*** Opening Records to process ***

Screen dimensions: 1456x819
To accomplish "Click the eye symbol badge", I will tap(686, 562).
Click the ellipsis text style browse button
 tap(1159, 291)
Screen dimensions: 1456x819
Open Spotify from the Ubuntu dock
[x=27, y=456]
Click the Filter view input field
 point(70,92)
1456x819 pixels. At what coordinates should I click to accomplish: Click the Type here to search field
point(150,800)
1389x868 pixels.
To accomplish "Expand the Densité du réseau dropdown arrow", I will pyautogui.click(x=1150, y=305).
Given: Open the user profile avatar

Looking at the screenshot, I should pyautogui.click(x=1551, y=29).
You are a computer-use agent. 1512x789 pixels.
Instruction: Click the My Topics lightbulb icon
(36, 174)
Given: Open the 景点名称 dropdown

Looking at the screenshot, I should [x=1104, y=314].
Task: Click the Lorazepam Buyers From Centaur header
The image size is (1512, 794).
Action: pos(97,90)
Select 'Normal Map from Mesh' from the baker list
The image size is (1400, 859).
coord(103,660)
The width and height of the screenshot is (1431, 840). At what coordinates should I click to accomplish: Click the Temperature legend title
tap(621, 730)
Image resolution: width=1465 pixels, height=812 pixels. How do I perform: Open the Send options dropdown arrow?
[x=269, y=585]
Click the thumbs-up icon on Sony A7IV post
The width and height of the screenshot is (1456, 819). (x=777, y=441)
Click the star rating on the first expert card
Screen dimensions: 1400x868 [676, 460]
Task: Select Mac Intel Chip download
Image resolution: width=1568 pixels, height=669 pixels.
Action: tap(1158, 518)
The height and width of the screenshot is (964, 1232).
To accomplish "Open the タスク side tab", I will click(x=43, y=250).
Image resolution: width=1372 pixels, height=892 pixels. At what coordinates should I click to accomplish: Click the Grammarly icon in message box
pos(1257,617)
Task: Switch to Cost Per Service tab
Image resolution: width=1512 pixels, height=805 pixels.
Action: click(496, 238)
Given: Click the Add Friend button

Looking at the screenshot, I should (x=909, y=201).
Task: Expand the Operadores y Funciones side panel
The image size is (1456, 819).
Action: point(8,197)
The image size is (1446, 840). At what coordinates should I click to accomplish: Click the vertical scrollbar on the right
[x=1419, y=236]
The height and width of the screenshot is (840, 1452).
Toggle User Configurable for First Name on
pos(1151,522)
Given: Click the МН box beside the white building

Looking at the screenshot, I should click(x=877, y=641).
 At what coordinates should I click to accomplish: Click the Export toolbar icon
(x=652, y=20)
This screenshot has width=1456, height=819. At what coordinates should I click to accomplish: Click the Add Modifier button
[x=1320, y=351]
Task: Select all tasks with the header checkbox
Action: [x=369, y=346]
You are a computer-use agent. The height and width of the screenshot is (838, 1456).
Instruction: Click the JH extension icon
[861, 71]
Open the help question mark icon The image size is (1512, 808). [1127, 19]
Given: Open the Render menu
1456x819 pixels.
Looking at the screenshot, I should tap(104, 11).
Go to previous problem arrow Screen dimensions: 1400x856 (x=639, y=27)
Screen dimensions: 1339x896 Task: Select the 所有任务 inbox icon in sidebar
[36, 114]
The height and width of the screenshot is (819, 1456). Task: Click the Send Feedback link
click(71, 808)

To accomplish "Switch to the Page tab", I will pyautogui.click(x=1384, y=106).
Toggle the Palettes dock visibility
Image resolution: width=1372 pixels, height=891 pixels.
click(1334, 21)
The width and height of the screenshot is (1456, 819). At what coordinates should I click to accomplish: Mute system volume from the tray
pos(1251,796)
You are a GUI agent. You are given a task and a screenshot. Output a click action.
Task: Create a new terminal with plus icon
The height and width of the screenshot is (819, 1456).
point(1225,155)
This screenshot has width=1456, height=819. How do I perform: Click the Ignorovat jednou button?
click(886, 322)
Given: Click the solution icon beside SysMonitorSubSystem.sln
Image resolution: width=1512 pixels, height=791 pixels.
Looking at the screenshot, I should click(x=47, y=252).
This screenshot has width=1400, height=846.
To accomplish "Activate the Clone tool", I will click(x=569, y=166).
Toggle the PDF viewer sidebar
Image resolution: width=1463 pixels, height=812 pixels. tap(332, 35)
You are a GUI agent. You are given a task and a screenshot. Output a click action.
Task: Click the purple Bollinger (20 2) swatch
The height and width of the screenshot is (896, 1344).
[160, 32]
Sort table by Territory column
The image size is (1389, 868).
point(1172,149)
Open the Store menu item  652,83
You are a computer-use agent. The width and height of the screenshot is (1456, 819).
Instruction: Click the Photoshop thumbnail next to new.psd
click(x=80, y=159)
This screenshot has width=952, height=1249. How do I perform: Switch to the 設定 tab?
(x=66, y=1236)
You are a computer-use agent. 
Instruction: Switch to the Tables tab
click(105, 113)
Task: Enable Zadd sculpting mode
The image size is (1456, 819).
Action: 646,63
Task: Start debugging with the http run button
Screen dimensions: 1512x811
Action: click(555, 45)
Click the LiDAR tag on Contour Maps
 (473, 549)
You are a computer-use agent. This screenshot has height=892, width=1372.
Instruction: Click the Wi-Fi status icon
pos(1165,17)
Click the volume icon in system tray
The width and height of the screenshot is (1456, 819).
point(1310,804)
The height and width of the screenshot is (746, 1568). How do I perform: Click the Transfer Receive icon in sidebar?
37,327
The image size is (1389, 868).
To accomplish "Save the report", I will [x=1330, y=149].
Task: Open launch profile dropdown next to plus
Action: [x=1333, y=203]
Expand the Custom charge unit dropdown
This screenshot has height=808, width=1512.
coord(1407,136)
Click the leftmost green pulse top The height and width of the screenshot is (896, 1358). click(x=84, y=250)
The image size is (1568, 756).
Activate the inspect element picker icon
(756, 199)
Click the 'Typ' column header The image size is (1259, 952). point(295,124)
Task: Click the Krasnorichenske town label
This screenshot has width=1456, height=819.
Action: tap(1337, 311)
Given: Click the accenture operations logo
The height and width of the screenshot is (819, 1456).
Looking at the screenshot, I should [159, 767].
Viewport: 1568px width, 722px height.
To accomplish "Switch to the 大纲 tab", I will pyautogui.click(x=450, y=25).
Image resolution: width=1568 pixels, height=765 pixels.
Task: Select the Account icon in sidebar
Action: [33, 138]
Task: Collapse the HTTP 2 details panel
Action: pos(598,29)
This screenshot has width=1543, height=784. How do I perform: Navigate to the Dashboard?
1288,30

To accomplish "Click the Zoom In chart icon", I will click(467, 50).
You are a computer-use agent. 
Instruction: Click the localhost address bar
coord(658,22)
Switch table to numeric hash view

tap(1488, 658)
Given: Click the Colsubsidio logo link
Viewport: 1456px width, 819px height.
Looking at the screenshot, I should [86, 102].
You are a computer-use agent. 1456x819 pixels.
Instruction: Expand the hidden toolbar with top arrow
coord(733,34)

*** Closing Records to process ***

▶ _Activity_:
Lines of the data that include the string "logo" are to be counted; report the total by itself.

▶ _Exercise output_:
2